Reading passage:
---*---

The opinion of the court was delivered by: HOLTZOFF
These cases present the question whether the doctrine of res ipsa loquitur applies to an action to recover damages for wrongful death of a passenger killed in the wreck of a transport airplane operated as a common carrier.
It appears from the complaints that on June 13, 1947, the two decedents were passengers for hire, traveling from Pittsburgh, Pennsylvania, to Washington, D.C., on an airplane operated by the defendant, Pennsylvania Central Airlines Corporation, as a common carrier. The airplane crashed into a mountain in West Virginia. The decedents died as a result of the accident. These actions are brought by Evelyn C. Smith, as executrix of Courtney M. Smith, deceased; and by James H. Ludlow, as administrator of the estate of G. A. Ludlow, deceased, to recover damages for their wrongful death.
Each complaint proceeds on two theories: first, specific negligence; and second, the doctrine of res ipsa loquitur. Paragraph 3 of each complaint alleges that the airplane wreck was caused by the negligence of the defendant. Paragraph 6 of each complaint alleges that the airplane was under the sole and exclusive management and control of the defendant, and that plaintiff is without knowledge as to the precise negligent acts or omissions causing the crash. Paragraph 6 thus seeks to invoke the doctrine of res ipsa loquitur. The defendant moves to strike a number of allegations from the complaint, but particularly presses that part of its motions which relates to paragraph 6.

---*---

Information provided:
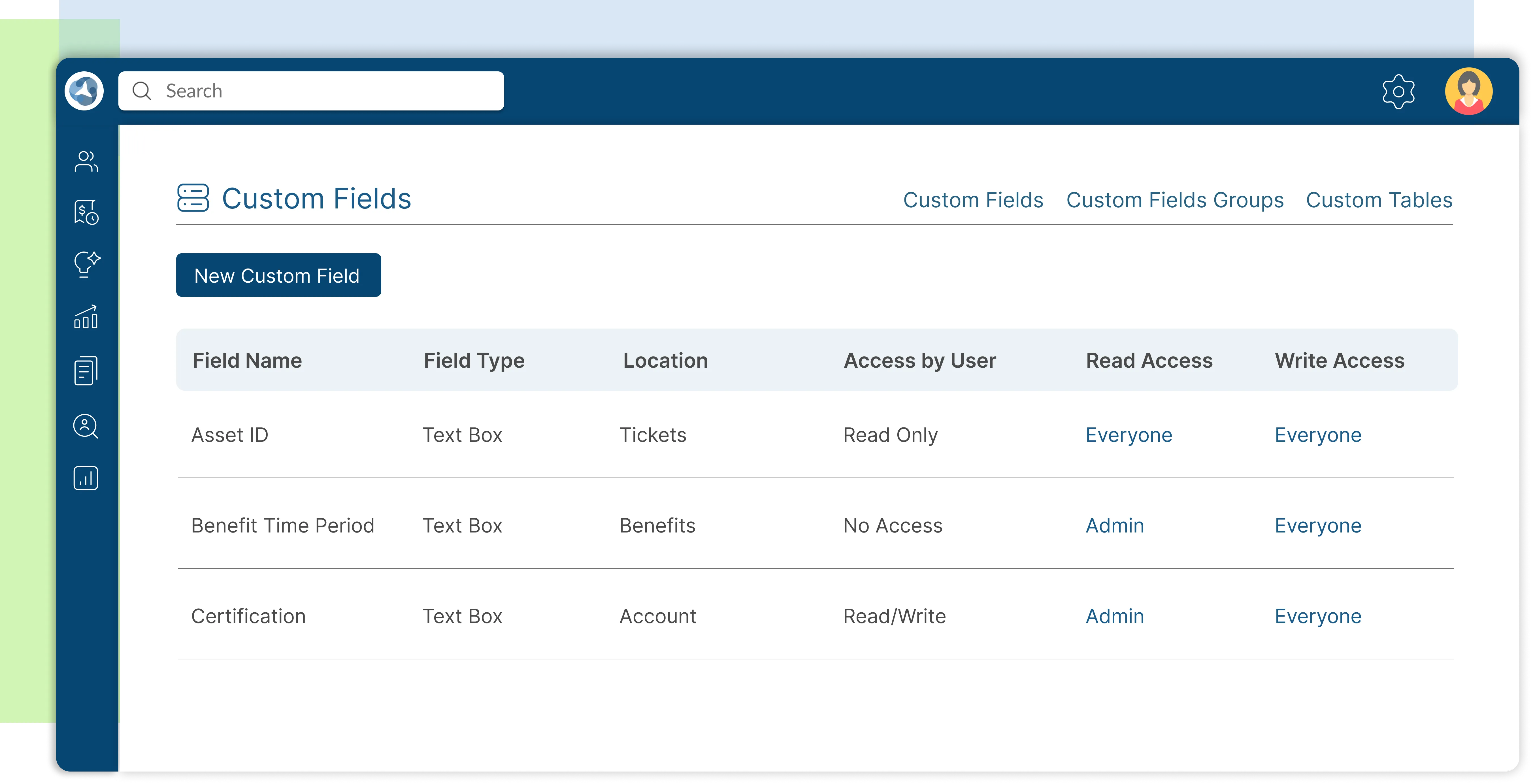Viewport: 1533px width, 784px height.
Task: Click the Field Name column header
Action: [247, 361]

---*---

Your instructions: According to the court opinion, where did the airplane crash?

Task response: Into a mountain in West Virginia.